▶ PAGE TEXT
Research Areas
Education & Outreach
The education and outreach initiative addresses the problem of the loss of Mississippi's STEM talent by recruiting/retaining promising students in computational majors at Mississippi's research institutions. The approach is to expand existing and develop new program components which include partnerships between Mississippi's institutions of higher learning (2- and 4-yr research and non-research institutions) and provide secure pathways for students in computational science majors with intervention at various levels from high school to a baccalaureate degree and onto graduate school. Research is the key component used to address these challenges.
Computational Modeling of Biological Systems Research Thrust
Advanced object-oriented CFD software is being developed. The concept innovatively integrates geometry, analysis, and design using a forward-looking approach. The ultimate goal is to develop a robust framework that CFD researchers can plug into and develop their own specialties and interests as well as any contractual deliverables (multi-phase, aero-elasticity, sens. analysis, turbulence transition, multi-physics). Recent progress has been made in developing non-manifold topology, novel polyhedral mesh representations, and basic discretization classes for convection, diffusion, and source terms. This software will be used in the computational modeling component of the NSF ESPCoR project.

▶ ENTRIES PROVIDED

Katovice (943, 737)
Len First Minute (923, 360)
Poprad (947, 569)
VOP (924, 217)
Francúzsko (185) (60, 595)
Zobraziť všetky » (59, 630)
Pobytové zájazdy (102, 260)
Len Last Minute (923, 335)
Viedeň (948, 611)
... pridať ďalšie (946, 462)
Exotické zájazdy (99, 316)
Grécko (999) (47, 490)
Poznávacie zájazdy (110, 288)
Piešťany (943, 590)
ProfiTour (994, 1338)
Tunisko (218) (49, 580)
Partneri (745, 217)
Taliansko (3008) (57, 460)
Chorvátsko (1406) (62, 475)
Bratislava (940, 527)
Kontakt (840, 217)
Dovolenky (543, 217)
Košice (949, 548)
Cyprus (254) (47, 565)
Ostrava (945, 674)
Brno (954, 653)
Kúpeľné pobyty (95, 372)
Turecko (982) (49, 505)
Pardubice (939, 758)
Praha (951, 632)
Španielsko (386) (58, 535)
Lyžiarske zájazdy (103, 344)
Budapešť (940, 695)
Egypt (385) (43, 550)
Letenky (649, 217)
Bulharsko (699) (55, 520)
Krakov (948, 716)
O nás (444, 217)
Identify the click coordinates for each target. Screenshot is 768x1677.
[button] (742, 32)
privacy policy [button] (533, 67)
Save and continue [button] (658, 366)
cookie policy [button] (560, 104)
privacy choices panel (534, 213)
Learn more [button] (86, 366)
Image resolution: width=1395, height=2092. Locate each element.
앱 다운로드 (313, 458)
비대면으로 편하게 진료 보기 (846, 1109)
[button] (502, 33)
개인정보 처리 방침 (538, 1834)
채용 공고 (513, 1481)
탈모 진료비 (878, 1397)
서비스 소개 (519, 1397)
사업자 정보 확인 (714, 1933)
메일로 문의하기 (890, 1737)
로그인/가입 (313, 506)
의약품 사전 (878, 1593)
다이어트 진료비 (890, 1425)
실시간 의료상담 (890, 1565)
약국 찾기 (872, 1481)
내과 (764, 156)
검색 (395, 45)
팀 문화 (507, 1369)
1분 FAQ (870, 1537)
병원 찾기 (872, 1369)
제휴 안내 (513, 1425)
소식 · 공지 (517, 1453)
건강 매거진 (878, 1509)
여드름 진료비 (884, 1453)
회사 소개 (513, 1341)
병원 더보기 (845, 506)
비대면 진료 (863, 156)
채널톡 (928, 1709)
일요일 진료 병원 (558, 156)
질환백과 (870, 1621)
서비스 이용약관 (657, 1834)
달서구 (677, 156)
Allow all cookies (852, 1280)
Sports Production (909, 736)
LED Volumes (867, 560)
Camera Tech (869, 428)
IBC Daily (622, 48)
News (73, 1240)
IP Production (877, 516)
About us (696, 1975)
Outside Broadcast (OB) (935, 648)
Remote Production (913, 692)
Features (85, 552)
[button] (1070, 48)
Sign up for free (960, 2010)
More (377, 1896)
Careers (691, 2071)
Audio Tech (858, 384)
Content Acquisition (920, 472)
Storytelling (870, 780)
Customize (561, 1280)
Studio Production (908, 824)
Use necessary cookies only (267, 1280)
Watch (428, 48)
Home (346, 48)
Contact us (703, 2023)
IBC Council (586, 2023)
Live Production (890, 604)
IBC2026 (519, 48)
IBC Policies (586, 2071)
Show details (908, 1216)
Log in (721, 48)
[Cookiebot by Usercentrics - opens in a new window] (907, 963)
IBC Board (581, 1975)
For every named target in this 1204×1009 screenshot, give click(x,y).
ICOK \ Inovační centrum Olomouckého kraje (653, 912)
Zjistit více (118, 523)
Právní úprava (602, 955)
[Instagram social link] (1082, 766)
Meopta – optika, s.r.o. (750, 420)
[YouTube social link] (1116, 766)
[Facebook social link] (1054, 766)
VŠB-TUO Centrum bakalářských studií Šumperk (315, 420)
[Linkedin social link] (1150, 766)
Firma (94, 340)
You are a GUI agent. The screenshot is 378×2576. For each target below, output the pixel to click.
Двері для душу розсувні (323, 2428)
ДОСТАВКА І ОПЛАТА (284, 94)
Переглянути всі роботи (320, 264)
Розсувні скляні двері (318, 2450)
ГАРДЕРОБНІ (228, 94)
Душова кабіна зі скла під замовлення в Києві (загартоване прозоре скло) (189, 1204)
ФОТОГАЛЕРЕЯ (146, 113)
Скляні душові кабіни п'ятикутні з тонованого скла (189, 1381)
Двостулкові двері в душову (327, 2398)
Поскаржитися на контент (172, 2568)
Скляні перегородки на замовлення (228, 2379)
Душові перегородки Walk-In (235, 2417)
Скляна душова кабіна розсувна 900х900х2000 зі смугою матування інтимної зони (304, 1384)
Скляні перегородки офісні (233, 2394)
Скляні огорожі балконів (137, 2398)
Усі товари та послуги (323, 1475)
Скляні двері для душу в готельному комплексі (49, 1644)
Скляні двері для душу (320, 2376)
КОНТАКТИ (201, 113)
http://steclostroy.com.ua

▶ EXERCISE SET
a. Answer each question from the research areas text, one line per answer:
(i) What problem does the education and outreach initiative address?
(ii) What is named as the key component used to address these challenges?
(iii) In which project's computational modeling component will the CFD software be used?
b. List the contractual deliverables given in parentheses in the research areas text.
c. Summarize the research areas text in two sentences.

▶ EXERCISE SOLUTIONS
a.
(i) The loss of Mississippi's STEM talent.
(ii) Research.
(iii) The NSF ESPCoR project.

b.
- multi-phase
- aero-elasticity
- sens. analysis
- turbulence transition
- multi-physics

c. An education and outreach initiative seeks to keep Mississippi's STEM talent by recruiting and retaining students in computational majors, building partnerships among the state's institutions and offering pathways from high school to graduate school. Under the computational modeling research thrust, object-oriented CFD software that integrates geometry, analysis and design is being developed as a framework for researchers, and it will be used in the NSF ESPCoR project.